LVMH CROISSANCE DURABLE OU PAS ?

Après avoir publié des résultats exceptionnels pour le premier trimestre, « Dans quel mon Vuitton, Mouette and Psy » semble bien placé pour s’emparer de n’importe quelles cibles potentielles du luxe actuellement sur le marché. Et son grand rival, la Compagnie Financière « Riche Monstre » dirigée par un ancien du groupe du Seigneur peut être une cible possible, ainsi que la marque de mode Giorgio Armani. Et même si aucune de ces entreprises n’est officiellement à vendre, on sait dans les milieux bien informés que des tractations seraient en cours.

Ainsi, les spéculations sur les fusions et les acquisitions, dans le secteur du luxe, vont bon train en « Orient Express ». Le plus grand acteur du secteur a déclaré mardi qu’il resterait sur la touche, du moins jusqu’à ce qu’il ait digéré sa dernière bouchée du croissant du Breakfast. Il est vrai que chaque fois qu’il a dit cela, c’est pour mieux nous rouler dans la farine, et finalement le félin acère sa proie après avoir fait retomber les spéculations.

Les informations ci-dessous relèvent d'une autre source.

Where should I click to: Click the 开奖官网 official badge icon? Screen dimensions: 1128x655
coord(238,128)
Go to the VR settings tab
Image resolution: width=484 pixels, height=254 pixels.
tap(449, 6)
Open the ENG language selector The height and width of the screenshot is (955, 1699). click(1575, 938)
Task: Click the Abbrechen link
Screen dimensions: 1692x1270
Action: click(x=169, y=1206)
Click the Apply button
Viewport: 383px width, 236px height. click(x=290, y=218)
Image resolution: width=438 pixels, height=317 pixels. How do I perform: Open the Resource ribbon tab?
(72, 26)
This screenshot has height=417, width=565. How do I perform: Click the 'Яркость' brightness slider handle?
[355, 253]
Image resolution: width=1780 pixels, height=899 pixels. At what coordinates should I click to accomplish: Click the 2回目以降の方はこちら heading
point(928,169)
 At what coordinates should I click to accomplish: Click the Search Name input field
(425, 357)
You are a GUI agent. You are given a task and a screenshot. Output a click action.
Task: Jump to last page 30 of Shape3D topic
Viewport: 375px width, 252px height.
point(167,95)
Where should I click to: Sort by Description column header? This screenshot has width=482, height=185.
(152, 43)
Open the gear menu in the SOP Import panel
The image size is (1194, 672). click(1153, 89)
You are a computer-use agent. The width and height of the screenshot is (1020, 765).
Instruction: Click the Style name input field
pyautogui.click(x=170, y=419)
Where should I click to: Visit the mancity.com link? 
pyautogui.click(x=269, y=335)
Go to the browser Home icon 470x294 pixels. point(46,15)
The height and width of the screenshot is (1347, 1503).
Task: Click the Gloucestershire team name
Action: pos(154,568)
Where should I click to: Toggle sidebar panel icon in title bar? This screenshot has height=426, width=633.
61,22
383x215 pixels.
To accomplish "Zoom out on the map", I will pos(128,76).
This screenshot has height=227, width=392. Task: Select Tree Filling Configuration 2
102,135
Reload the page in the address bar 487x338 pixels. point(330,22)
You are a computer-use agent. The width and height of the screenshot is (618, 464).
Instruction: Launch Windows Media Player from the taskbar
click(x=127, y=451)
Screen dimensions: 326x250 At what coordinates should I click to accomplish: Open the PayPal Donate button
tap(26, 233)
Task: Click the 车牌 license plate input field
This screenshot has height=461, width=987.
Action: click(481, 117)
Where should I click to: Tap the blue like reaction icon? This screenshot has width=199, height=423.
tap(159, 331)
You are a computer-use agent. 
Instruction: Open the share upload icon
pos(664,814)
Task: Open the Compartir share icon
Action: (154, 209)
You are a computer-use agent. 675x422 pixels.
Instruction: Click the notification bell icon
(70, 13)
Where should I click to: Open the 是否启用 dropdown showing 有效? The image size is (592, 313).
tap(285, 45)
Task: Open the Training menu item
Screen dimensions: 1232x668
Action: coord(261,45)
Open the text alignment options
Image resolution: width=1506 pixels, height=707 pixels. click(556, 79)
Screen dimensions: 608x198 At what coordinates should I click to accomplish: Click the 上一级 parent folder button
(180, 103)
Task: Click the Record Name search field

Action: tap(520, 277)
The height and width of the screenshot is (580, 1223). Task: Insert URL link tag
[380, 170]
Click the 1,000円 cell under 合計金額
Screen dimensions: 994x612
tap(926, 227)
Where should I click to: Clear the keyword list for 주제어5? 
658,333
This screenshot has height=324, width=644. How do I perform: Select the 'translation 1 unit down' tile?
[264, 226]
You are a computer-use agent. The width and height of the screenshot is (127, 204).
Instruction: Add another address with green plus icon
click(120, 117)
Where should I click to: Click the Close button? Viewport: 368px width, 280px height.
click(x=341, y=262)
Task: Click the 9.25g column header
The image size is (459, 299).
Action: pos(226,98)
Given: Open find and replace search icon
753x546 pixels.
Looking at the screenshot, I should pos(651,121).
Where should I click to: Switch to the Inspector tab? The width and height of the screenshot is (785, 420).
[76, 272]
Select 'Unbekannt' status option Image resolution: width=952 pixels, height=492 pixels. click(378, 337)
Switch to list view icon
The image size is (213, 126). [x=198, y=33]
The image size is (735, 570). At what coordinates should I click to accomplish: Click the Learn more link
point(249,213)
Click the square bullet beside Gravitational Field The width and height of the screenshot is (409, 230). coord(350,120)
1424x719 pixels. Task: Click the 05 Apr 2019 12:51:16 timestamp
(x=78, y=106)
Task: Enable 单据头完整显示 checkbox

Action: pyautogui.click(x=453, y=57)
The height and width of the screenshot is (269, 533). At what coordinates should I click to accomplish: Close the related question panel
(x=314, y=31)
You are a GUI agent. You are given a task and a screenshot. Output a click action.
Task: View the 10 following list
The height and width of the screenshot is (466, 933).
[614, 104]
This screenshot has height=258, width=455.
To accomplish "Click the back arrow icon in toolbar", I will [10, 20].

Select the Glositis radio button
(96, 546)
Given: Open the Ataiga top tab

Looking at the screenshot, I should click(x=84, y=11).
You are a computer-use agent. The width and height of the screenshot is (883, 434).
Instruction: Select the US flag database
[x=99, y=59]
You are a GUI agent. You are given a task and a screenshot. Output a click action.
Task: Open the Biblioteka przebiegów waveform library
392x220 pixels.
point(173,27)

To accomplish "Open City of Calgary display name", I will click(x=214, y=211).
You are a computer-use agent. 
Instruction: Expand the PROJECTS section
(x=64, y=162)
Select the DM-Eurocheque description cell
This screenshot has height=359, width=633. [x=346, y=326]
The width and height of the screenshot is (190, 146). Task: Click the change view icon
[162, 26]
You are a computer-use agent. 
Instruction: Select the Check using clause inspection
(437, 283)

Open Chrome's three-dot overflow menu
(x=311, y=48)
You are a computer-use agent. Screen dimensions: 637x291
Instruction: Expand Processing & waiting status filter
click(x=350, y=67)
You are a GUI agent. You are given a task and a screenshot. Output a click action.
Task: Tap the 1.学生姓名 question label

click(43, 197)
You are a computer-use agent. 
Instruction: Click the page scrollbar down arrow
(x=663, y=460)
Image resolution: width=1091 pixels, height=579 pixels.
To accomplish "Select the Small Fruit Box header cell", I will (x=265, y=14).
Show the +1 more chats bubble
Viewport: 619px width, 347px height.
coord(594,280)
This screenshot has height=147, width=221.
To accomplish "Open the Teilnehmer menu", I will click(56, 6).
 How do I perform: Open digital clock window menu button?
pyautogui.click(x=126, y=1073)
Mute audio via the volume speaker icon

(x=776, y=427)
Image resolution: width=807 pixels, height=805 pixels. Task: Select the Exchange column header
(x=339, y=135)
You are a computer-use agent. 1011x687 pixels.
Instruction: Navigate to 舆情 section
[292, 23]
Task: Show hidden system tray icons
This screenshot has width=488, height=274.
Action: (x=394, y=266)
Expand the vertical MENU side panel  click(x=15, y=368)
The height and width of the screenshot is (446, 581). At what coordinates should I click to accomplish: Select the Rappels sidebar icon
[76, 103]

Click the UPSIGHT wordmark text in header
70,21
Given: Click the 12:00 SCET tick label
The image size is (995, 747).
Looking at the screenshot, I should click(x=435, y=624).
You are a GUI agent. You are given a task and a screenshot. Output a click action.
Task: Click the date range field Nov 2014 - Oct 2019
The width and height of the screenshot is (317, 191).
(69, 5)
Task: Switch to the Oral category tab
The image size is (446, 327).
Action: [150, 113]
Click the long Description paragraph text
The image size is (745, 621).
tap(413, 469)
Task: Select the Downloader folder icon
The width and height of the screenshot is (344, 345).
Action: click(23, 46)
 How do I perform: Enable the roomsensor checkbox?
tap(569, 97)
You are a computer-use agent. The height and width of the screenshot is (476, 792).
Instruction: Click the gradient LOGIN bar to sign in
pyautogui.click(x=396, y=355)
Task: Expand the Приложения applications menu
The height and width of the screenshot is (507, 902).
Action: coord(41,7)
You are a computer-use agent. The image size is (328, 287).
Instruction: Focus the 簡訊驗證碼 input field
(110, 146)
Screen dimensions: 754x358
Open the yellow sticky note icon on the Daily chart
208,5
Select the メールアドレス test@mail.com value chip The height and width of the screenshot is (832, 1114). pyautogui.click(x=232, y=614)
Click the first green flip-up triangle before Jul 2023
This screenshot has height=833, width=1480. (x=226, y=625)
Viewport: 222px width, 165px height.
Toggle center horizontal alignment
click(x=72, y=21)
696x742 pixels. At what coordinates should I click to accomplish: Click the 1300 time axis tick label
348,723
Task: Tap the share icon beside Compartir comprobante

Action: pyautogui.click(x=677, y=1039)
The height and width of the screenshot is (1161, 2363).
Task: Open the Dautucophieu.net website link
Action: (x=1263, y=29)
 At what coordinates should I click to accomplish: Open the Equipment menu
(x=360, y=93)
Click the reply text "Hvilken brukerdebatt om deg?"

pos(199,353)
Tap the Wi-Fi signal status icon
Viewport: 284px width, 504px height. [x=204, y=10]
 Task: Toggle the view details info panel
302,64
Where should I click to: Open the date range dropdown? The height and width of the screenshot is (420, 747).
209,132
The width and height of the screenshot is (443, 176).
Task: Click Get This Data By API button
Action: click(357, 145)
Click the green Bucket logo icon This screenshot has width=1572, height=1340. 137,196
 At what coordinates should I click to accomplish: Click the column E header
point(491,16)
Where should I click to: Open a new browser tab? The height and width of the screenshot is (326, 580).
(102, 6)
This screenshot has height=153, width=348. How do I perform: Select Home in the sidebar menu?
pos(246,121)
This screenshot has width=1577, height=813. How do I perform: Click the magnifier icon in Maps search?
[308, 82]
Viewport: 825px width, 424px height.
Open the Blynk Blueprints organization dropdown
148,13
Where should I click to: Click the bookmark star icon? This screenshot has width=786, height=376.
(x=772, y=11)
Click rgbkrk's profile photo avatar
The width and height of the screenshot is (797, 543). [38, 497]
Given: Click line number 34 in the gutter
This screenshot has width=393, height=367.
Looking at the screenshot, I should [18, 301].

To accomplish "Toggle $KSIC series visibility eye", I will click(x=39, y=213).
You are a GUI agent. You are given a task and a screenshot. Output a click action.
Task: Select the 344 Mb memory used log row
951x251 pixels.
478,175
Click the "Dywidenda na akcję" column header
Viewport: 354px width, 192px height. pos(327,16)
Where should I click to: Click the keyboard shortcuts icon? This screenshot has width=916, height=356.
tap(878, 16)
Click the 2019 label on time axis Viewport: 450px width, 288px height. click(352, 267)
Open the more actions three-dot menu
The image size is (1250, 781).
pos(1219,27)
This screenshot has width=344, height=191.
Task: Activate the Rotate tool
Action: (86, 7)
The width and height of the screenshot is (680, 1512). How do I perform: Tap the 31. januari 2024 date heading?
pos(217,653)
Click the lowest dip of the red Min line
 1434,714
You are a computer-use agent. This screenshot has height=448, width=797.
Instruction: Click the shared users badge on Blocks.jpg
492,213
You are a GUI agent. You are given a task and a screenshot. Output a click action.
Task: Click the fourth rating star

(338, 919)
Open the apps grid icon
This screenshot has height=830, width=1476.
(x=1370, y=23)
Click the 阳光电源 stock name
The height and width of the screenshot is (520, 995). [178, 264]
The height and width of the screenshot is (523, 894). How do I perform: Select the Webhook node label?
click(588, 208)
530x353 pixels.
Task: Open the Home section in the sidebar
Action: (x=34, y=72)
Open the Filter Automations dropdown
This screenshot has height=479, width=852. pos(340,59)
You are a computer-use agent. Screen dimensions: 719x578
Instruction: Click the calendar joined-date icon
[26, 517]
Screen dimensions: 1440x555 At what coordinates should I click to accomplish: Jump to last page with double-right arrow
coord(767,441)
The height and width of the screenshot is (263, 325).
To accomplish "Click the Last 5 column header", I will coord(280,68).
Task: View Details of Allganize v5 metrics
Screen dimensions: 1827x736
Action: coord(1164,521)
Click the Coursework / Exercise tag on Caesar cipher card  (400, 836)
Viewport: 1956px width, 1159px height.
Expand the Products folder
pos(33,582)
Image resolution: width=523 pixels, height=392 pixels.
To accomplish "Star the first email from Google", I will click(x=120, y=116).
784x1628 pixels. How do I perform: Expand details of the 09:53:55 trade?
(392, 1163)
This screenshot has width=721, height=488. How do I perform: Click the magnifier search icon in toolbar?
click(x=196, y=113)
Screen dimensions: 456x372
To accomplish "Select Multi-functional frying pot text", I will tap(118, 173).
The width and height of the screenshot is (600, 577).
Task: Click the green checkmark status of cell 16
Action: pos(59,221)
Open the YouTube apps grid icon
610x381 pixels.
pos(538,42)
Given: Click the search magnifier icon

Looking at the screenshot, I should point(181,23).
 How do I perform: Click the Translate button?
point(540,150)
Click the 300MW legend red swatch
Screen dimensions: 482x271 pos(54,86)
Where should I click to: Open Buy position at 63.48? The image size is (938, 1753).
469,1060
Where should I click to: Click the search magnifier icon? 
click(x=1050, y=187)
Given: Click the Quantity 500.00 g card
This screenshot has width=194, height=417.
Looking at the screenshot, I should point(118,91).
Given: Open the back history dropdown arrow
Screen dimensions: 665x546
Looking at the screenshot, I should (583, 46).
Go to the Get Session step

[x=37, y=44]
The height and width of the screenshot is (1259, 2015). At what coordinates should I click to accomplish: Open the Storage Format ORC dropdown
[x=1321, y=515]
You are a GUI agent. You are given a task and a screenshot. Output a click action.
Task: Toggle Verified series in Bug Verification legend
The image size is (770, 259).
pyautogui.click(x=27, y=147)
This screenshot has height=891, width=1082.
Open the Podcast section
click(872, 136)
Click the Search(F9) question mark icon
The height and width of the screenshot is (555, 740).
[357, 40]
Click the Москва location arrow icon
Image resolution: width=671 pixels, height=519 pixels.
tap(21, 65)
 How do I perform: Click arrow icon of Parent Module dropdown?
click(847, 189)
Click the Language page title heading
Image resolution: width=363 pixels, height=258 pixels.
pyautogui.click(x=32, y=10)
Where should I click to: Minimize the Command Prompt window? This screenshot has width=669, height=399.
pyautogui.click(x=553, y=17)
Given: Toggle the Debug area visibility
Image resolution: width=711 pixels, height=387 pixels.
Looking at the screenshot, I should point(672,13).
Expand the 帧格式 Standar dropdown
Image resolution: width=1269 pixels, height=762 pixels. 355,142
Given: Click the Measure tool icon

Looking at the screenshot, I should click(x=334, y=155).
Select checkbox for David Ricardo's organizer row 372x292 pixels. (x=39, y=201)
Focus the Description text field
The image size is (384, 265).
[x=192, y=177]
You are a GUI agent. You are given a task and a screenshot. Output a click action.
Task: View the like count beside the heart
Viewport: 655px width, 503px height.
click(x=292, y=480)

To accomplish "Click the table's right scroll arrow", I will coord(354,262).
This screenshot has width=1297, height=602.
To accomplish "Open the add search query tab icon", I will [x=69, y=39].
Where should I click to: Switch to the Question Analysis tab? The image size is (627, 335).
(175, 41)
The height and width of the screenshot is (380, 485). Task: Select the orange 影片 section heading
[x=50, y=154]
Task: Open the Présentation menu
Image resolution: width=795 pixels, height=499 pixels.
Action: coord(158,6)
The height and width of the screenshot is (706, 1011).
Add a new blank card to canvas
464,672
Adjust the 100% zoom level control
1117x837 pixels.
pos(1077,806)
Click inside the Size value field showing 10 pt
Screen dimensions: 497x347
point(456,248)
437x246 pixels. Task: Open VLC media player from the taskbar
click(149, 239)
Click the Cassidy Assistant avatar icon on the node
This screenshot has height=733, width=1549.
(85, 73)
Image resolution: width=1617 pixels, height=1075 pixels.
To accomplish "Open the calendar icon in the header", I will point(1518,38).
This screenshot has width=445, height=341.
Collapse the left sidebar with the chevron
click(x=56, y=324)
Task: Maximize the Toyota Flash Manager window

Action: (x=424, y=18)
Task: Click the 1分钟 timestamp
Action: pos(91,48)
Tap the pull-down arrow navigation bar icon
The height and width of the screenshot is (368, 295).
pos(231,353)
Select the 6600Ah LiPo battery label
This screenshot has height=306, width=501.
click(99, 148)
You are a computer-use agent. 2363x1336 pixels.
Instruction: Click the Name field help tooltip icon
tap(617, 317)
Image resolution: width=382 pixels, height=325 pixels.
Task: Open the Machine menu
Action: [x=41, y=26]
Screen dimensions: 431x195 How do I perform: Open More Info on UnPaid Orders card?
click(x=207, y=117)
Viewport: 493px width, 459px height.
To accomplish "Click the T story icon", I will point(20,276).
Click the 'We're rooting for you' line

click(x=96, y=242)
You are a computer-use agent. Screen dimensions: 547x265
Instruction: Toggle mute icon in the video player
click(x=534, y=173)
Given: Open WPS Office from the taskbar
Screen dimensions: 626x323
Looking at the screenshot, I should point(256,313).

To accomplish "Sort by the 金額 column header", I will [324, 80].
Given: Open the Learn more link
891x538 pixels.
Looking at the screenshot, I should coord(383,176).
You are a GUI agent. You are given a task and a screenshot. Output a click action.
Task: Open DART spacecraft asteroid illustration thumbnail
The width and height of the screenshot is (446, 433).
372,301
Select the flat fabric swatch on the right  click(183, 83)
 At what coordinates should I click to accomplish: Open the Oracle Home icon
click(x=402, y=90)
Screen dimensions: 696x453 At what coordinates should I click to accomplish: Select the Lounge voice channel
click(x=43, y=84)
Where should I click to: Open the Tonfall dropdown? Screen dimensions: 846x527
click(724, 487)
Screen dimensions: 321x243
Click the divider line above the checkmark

Mais, pourquoi le Seigneur voudrait-il acquérir le groupe Suisse ? La Suisse, paradis fiscal au sein de l’Europe, n’est pas la raison. Quand on est le Seigneur, on en veut toujours plus, et se hisser devant les Bezos et autres humains de contrefaçon, avec des industries, qui datent de Louis XIV, un must ! Car le Seigneur sait que les technologies de l’instant sont souvent remplacées par une autre, alors que les métiers d’art restent et prospèrent depuis des siècles. Il y a aussi les réalités économiques qui consistent à donner aux actionnaires toujours plus de rémunérations, et donc de s’assurer toujours plus leur fidélité. Par contre, pour les petits actionnaires, qui ont moins d’actions qu’un cheveu sur la tête d’un chauve, restent dans une salle à part pour ne pas déranger les gros, une sorte d’apartheid à l’actionnariat qui fait de nous les pauvres du groupe.

Mais, après avoir finalisé l’achat de Tiffany & Co pour 15,8 milliards de dollars en janvier ; la plus grande acquisition de l’histoire de l’industrie du luxe. Le conglomérat français continuera-t-il son expansion sans limite ? Peu probable, mais le développement en Chine, qui est tellement exponentiel, fera peut-être changer leur vision, car à la réouverture de l’après Covid, il est probable que la rivière de cash, avec le futur complexe de la Samaritaine, nourrira à nouveau l’appétit de croissance.